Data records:
====================

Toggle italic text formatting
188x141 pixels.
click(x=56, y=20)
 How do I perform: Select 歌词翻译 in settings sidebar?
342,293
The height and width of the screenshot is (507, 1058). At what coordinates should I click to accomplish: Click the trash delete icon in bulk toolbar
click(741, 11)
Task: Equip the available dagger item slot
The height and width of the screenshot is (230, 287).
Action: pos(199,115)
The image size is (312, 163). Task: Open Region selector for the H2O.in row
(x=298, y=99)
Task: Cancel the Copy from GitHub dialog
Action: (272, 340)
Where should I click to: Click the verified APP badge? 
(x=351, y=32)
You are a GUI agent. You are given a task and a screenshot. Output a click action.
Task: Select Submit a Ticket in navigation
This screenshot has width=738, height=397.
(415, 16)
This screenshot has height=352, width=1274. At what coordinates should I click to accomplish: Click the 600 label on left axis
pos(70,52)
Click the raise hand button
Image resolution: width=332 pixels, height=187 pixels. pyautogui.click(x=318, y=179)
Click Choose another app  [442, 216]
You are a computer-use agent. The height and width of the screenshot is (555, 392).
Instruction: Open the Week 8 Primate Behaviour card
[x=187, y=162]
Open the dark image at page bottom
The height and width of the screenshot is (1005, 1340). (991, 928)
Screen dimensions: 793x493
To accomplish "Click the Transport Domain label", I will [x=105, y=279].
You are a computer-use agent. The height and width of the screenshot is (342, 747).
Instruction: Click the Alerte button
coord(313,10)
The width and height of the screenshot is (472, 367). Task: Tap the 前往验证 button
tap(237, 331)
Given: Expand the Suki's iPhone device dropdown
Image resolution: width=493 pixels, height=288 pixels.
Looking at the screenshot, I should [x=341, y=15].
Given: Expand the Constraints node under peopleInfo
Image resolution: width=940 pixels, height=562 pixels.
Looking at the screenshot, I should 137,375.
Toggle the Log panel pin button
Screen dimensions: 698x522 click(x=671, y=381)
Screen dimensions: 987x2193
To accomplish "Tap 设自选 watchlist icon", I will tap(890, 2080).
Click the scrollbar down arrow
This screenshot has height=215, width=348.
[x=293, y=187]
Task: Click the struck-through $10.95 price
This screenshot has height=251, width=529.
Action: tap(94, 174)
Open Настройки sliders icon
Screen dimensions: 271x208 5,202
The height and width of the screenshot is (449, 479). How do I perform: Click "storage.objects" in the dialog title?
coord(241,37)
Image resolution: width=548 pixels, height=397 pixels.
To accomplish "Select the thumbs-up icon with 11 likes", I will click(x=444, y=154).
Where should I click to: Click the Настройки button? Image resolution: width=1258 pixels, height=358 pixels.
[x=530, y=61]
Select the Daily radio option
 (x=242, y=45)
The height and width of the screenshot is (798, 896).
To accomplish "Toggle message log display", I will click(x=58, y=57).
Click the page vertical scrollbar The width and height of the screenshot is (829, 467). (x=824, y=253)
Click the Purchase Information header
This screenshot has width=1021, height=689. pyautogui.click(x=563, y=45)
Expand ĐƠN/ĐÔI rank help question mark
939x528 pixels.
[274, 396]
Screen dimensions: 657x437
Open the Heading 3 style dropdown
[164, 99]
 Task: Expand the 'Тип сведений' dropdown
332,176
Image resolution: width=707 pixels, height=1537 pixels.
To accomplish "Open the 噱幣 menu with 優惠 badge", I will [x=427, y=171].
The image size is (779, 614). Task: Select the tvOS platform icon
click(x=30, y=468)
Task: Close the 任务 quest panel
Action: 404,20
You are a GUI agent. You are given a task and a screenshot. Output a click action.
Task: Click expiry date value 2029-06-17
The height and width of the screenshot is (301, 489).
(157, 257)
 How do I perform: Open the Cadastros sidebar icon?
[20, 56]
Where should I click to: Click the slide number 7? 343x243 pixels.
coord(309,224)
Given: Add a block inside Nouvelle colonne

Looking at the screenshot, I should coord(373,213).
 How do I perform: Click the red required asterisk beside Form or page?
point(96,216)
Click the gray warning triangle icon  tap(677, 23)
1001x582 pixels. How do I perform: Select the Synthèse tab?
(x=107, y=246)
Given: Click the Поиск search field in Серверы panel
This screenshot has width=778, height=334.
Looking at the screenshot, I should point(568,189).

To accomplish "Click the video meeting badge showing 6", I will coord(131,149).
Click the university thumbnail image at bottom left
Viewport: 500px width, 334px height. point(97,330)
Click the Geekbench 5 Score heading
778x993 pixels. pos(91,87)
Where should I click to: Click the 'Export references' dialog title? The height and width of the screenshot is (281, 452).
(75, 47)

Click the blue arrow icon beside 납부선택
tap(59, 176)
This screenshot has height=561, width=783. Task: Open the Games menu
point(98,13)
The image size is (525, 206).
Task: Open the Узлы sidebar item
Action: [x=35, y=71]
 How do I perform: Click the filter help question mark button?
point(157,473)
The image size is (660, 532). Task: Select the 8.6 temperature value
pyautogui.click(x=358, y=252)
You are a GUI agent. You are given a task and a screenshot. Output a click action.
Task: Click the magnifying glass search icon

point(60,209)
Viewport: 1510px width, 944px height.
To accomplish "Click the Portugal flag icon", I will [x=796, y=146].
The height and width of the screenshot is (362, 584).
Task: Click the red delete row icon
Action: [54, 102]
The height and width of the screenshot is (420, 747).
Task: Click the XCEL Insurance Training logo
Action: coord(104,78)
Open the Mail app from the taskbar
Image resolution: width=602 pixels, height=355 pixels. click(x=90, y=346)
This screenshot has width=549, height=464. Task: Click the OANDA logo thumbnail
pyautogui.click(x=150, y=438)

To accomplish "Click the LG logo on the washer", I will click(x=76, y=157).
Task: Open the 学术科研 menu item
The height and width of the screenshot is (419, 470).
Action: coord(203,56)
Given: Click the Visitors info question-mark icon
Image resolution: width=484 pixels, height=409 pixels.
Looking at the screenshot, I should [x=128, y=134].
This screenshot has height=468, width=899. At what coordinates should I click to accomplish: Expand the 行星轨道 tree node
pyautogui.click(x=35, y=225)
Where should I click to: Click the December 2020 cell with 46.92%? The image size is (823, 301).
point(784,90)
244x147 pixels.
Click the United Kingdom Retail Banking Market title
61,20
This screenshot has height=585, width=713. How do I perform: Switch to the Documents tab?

====================

THE TASK
Copy exactly the lines that run from the first line of the data to the line containing "Given: Expand the Suki's", please, with both ends included and nothing else.

WRITTEN RESPONSE
Toggle italic text formatting
188x141 pixels.
click(x=56, y=20)
 How do I perform: Select 歌词翻译 in settings sidebar?
342,293
The height and width of the screenshot is (507, 1058). At what coordinates should I click to accomplish: Click the trash delete icon in bulk toolbar
click(741, 11)
Task: Equip the available dagger item slot
The height and width of the screenshot is (230, 287).
Action: pos(199,115)
The image size is (312, 163). Task: Open Region selector for the H2O.in row
(x=298, y=99)
Task: Cancel the Copy from GitHub dialog
Action: (272, 340)
Where should I click to: Click the verified APP badge? 
(x=351, y=32)
You are a GUI agent. You are given a task and a screenshot. Output a click action.
Task: Select Submit a Ticket in navigation
This screenshot has width=738, height=397.
(415, 16)
This screenshot has height=352, width=1274. At what coordinates should I click to accomplish: Click the 600 label on left axis
pos(70,52)
Click the raise hand button
Image resolution: width=332 pixels, height=187 pixels. pyautogui.click(x=318, y=179)
Click Choose another app  [442, 216]
You are a computer-use agent. The height and width of the screenshot is (555, 392).
Instruction: Open the Week 8 Primate Behaviour card
[x=187, y=162]
Open the dark image at page bottom
The height and width of the screenshot is (1005, 1340). (991, 928)
Screen dimensions: 793x493
To accomplish "Click the Transport Domain label", I will [x=105, y=279].
You are a computer-use agent. The height and width of the screenshot is (342, 747).
Instruction: Click the Alerte button
coord(313,10)
The width and height of the screenshot is (472, 367). Task: Tap the 前往验证 button
tap(237, 331)
Given: Expand the Suki's iPhone device dropdown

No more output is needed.